Selain itu diagram pareto juga dapat digunakan untuk membandingkan
kondisi proses, misalnya ketidaksesuaian proses sebelum dan sesudah diambil
tindakan perbaikan terhadap proses. Hasil diagram pareto dapat digunakan
diagram sebab akibat untuk memetakan faktor-faktor penyebab masalah.
Pemecahan masalah haruslah berfokus atau memprioritaskan 80% penyebab
mayoritas/dominan terlebih dahulu.
19
Langkah-langkah penyusunan diagram pareto,yaitu:
1. Menentukan metode atau arti dari pengklasifikasian data, misalnya
berdasarkan masalah, penyebab, jenis ketidaksesuaian dan sebagainya.

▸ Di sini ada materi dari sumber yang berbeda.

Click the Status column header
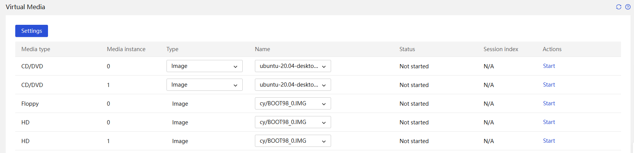The height and width of the screenshot is (153, 634). click(407, 49)
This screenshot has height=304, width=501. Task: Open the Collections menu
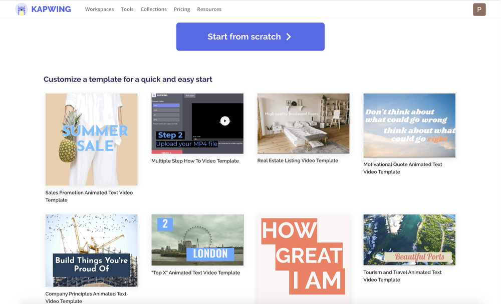[x=153, y=9]
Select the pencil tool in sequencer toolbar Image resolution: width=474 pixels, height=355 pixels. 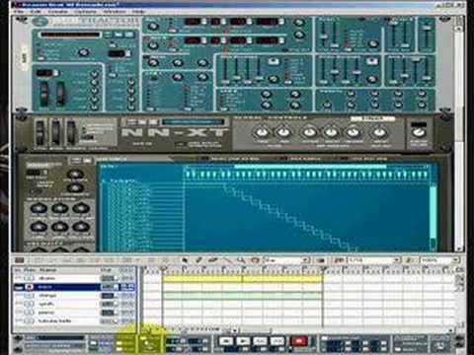[x=198, y=260]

2. Menentukan satuan yang digunakan untuk membuat urutan karakteristik-
karakteristik tersebut, misalnya rupiah, frekuensi, unit dan sebagainya.
3. Mengumpulkan data sesuai dengan interval waktu yang telah dilakukan.

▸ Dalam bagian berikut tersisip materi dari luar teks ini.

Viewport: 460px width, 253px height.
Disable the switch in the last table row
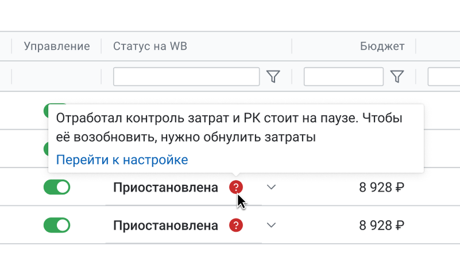[57, 225]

4. Merangkum data dan membuat rangking kategori data tersebut dari yang
terbesar hingga yang terkecil.
5. Menghitung frekuensi kumulatif atau persentase kumulatif yang digunakan.

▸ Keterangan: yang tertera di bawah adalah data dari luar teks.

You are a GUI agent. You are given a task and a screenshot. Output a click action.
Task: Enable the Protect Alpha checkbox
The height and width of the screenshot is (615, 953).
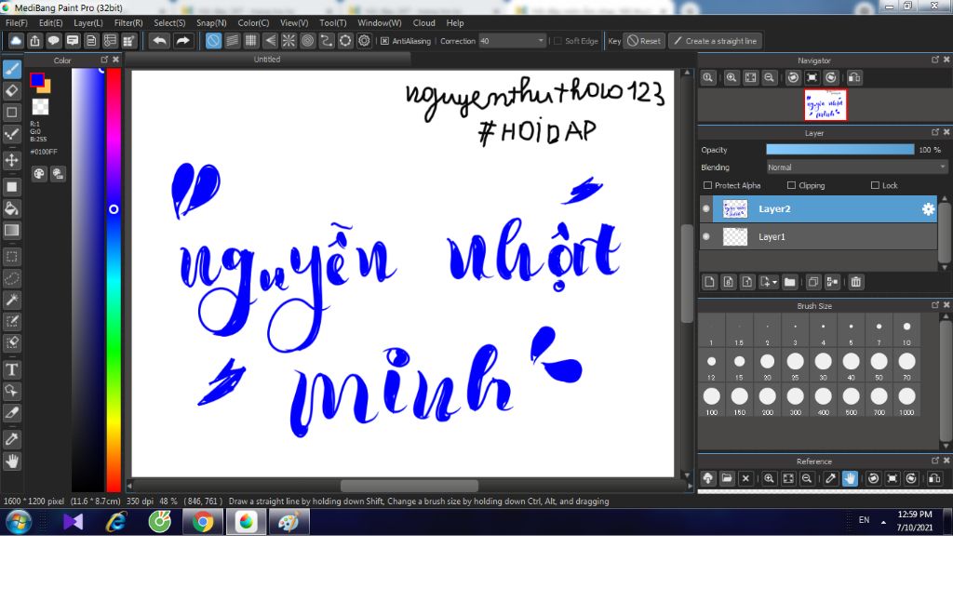pos(708,185)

6. Menggambar diagram batang, menunjukkan tingkat kepentingan relatif
masing-masing masalah. Mengidentifikasi beberapa hal penting untuk
mendapat perhatian. Adapun contoh digram pareto dapat dilihat pada gambar
2.3.
(Sumber: Tannady, 2015)
Gambar 2.3 Diagram pareto
2.3.3. Diagram sebab akibat
Diagram sebab akibat (cause and effect diagram) atau diagram Ishikawa,
diagram ini dikembangkan oleh Dr. Kaoru Ishikawa pada tahun 1943. Diagram ini
tampak seperti tulang ikan, sehingga sering juga disebut dengan diagram tulang
ikan (fishbone diagram). Diagram sebab akibat menggambarkan garis dan simbol-
simbol yang menunjukkan hubungan antara akibat dan penyebab suatu masalah.
20
Diagram ini digunakan untuk mengetahui akibat dari suatu masalah untuk
selanjutnya diambil suatu tindakan perbaikan. Penyebab masalah ini dapat berasal
dari berbagai sumber utama, yaitu:
a) Manusia
Berkaitan dengan kekurangan dalam pengetahuan (tidak terlatih, tidak
berpengalaman), kekurangan dalam keterampilan dasar yang berkaitan dengan
mental dan fisik, kelelahan, stress, ketidakpedulian, dll.
b) Mesin dan peralatan
Berkaitan dengan tidak ada sistem perawatan preventif terhadap mesin-mesin
produksi, termasuk fasilitas dan peralatan lain, tidak sesuai dengan spesifikasi
tugas, tidak dikalibrasi, terlalu complicated, terlalu panas, dll.
c) Metode kerja
Berkaitan dengan tidak ada prosedur dan metode kerja yang benar, tidak jelas,
tidak diketahui, tidak terstandarisasi, tidak cocok, dll.
d) Material
Berkaitan dengan ketiadaan spesifikasi kualitas dari bahan baku dan bahan
baku penolong yang digunakan, ketidaksesuaian dengan spesifikasi kualitas
bahan baku dan bahan penolong yang ditetapkan, ketiadaan penanganan yang
efektif terhadap bahan baku dan bahan penolong itu, dll.
e) Lingkungan
Berkaitan dengan tempat dan waktu kerja yang tidak memperhatikan aspek
kebersihan, kesehatan dan keselamatan kerja, dan lingkungan kerja yang
kondusif, kekurangan dalam lampu penerangan, ventilasi yang buruk,
kebisingan yang berlebihan, dll.
Untuk mencari berbagai penyebab tersebut dapat digunakan teknik
brainstorming dari seluruh personil yang terlibat dalam proses yang sedang
dianalisis (Ariani, 2004, hal 24). Adapun contoh digram sebab akibat dapat dilihat
pada gambar 2.4.
21
(Sumber: Tannady, 2015)
Gambar 2.4 Diagram sebab akibat
2.3.4. FMEA (Failure Mode and Effect Analysis)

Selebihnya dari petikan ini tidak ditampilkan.